The scenario is all too familiar.
Jim, a rising sales star at a company we’ll call LTI, has just closed his biggest deal yet, a contract to design, build and install computer circuit boards for an up-and-coming commercial alarm systems company we’ll call S.A.F.E. Security Systems. In the excitement of the big win, S.A.F.E.’s credit application is tossed in a file and forgotten.
The next six weeks are a flurry of activity to meet S.A.F.E.’s deadline. A week after delivery, Jim makes a follow up call. The customer is more than satisfied. Jim makes no mention of payment; he doesn’t want to appear impatient or distrustful.
At 45 days, Jim makes a friendly reminder call. Sorry, the paperwork got tied up in accounting. Payment will be expedited.
Sixty days go by. Jim doesn’t want to strain his relationship by making debt collection calls. Besides, debt collection is not his job. So the credit manager calls. This time, the customer admits to a minor cash flow issue. Nothing to worry about; it will be resolved in a week.
Sixty days stretch into 90. When called again, the customer brings up quality issues he’s never mentioned before. The invoice is just going to have to be adjusted, he says. Only then is it painfully obvious that it’s time to call a debt collection agency.
LTI has committed every blunder in the book to practically ensure non-payment. Here are their biggest mistakes – and how you can avoid them.
Sloppy credit practices or too-easy credit.
Let’s face it: Enterprises are started – and for the most part, run – by sales people, not credit people. And we all know sales people who will do anything to close a deal.

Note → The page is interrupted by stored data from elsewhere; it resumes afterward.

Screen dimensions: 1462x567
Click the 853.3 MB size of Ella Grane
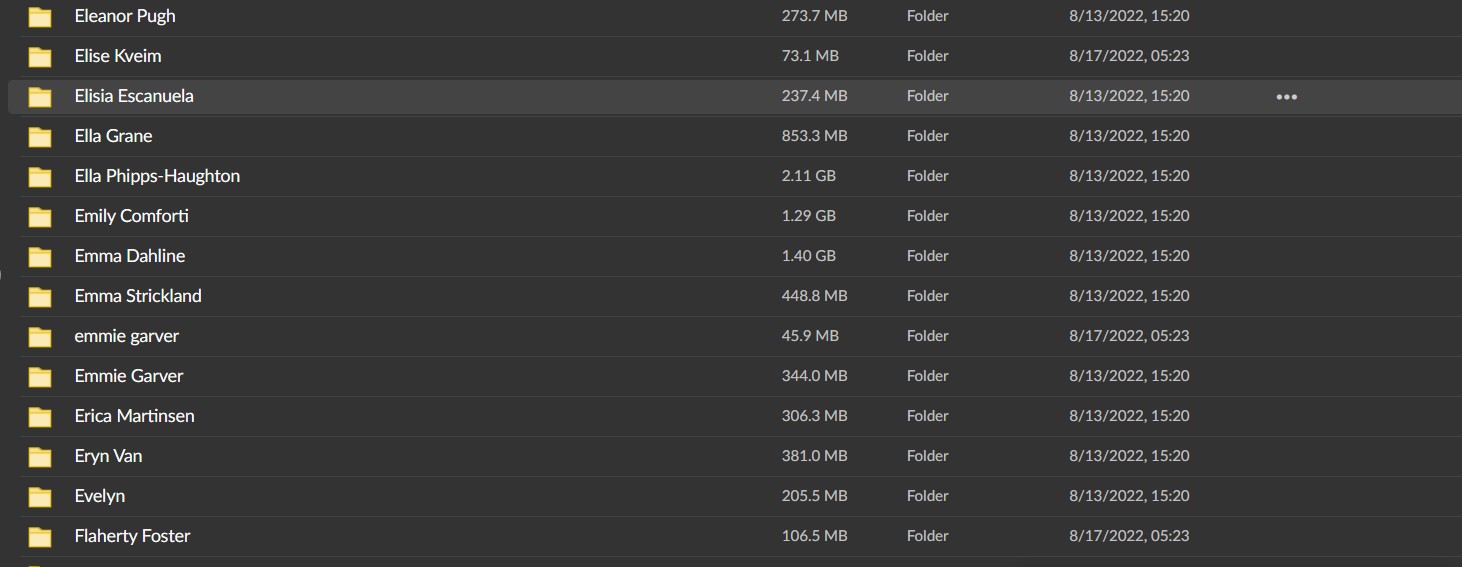814,136
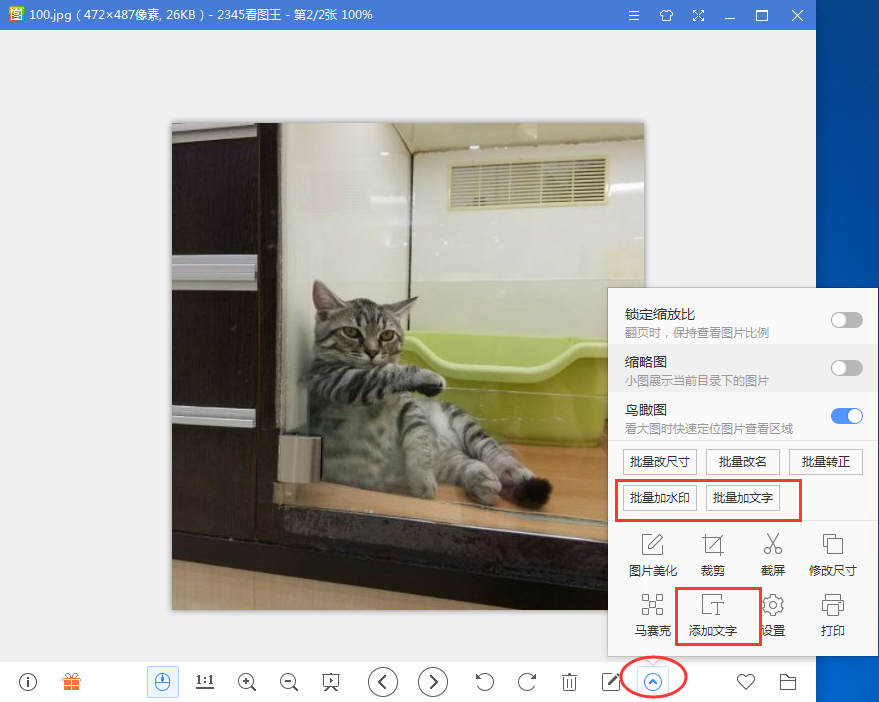View the image at 1:1 actual size
Viewport: 879px width, 702px height.
tap(204, 681)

That may even include extending credit on little more than blind faith.
Oh, they’ll have the prospect fill out a credit application. But amazingly, the so-called credit review process often stops right there. Credit references aren’t even called!
LTI needs a clearly defined credit policy; complete with step-by-step credit review and debt collections procedures. These must be hammered out in the cold light of day, free of the emotion-charged environment of a major sale hanging in the balance. LTI should outline precise follow-up procedures, including when to call and even what to say.
LTI should have an established relationship with a professional debt collection agency to handle their unresolved debt collections. Remember, all debt collection agencies are not equal. A reputable debt collection agency can not only be an effective resource, it can serve as a reliable and important extension of your internal debt collections process and effort.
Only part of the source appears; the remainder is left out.